Poucos países no mundo carregam identidades nacionais associados à exploração a que foram submetidos com a colonização. No nosso caso, o nome Brasil nos associa ao desmatamento, dos territórios com pau brasil. Ser brasileiro é ser identificado a uma profissão, a de madeireiro, segundo as regras do português que herdamos como língua. Enfim, algo a pensar, levando em conta que somos ainda um país que internalizou a colonização, com desmatadores munidos de armas, motosseras e grandes tratores para a “conquista de territórios”, com destruição das florestas originais, em busca de madeira nobre e garimpo de ouro. É uma onda que avança sobre povos indígenas e áreas protegidas. Estão em jogo grandes extensões de terras a privatizar para o agronegócio ... e, portanto, para produzir commodities. Até quando? Para os remanescente povos indígenas, a nossa Independência não mudou a sua situação de condenados à extinção. Os avanços a celebrar com a Constituição Democrática de 1988, mas ainda questionados pelo agronegócio e o atual governo, é o direito dos povos indígenas a seus territórios de origem.

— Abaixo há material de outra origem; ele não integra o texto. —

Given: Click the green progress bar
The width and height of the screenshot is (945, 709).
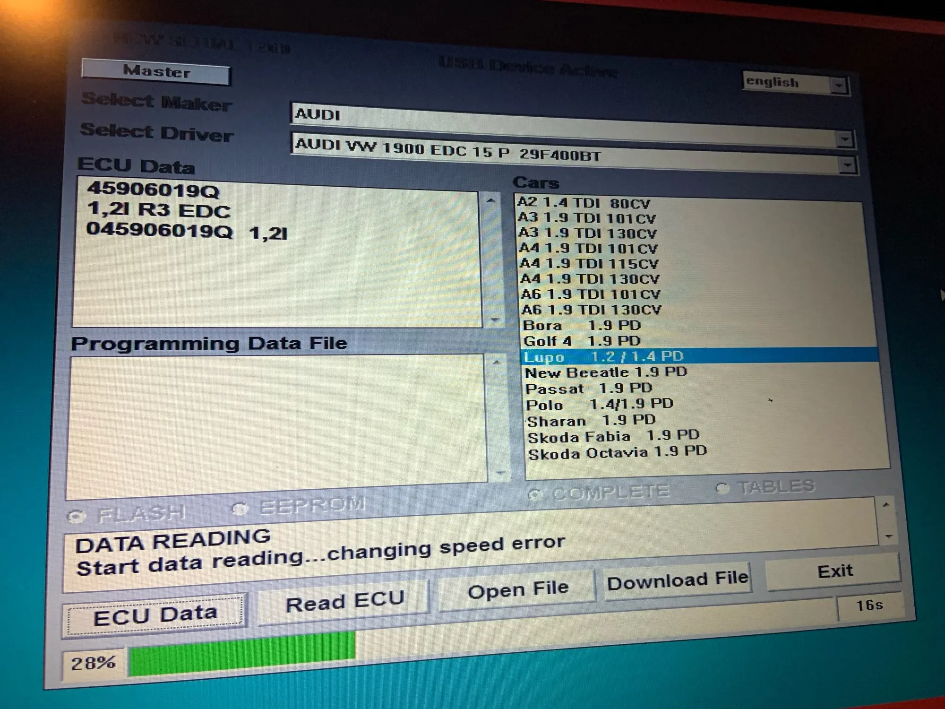Looking at the screenshot, I should tap(241, 653).
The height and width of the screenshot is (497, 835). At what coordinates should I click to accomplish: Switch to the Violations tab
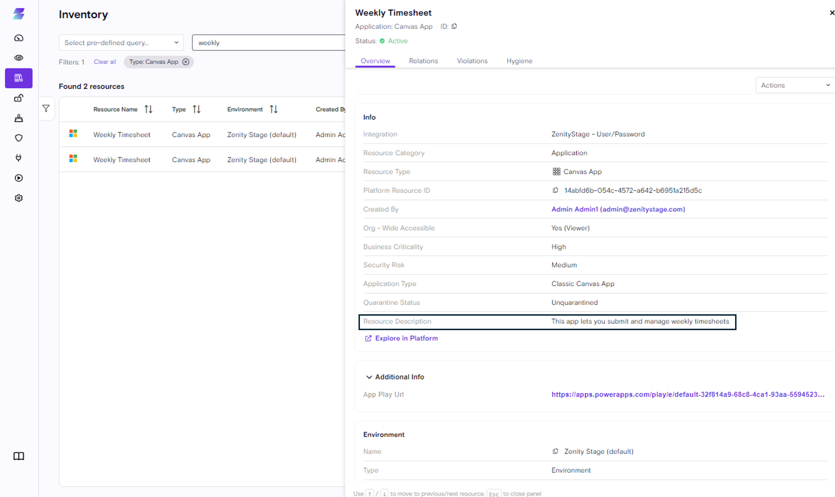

Em um outro questionamento, também poderoso, não é sobre o nome em si, mas quem constitui o povo independente e o que celebramos com a Independência. Afinal, a grande base do trabalho escravo na economia, formada pelo tráfico de aproximadamente 5 milhões de pessoas negras da África – uma commodity fundamental do capitalismo nascente – não foi extinta. Pelo contrário, a Independência se fez pelo alto entre donos de gado e gente, espécie de nobreza agrária assentada no trabalho escravo. A tardia extinção do trabalho escravo no Brasil, sem redistribuição de terras – pelo contrário, dificultando o acesso – e sem real emancipação econômica, social e política, alimentou e alimenta até hoje um racismo estrutural na sociedade brasileira. Aliás, o “imbrochável” nega a própria existência do racismo e o direito da população negra – maioria da população brasileira – de acesso aos direitos de cidadania iguais na diversidade.
As questões sobre quem somos como povo são muitas e envolvem muitos outros segmentos populacionais fundamentais, que nos constituem como povo real. No curto espaço desta reflexão, meu objetivo é chamar a atenção a questões quentes que precisamos enfrentar e transformar democraticamente. Reconheço que muitos outros segmentos se sentem excluídos ou descriminados como parte do mesmo povo. Afinal, quem é o povo? Quem pode legitimamente reivindicar ser parte do povo?
Enfim, esta parada do quem somos e da titularidade comum a direitos de cidadania, sem desigualdades e discriminações, de termos os comuns e identidade compartilhada, só poderá ser enfrentada por nós mesmos, pluralidades de cidadanias ativas, onde os movimentos negros, dos povos indígenas e tradicionais, feministas, LGBTQI+, também são fundamentais. Enfim, todas e todos que habitam o território comum que compartimos tem direito de reivindicar pertencimento ao mesmo povo. Nunca será um governante de mal consigo mesmo e truculento que poderá definir quem é quem e como integra ou não o povo deste nosso país. Só a cidadania pode definir quem somos como povo e garantir que seja um comum a celebrar, identificando os “inimigos do povo”. Que os temos, penso que não há dúvidas. Estão aí e precisam ser enfrentados politicamente, dentro de regras democráticas radicais.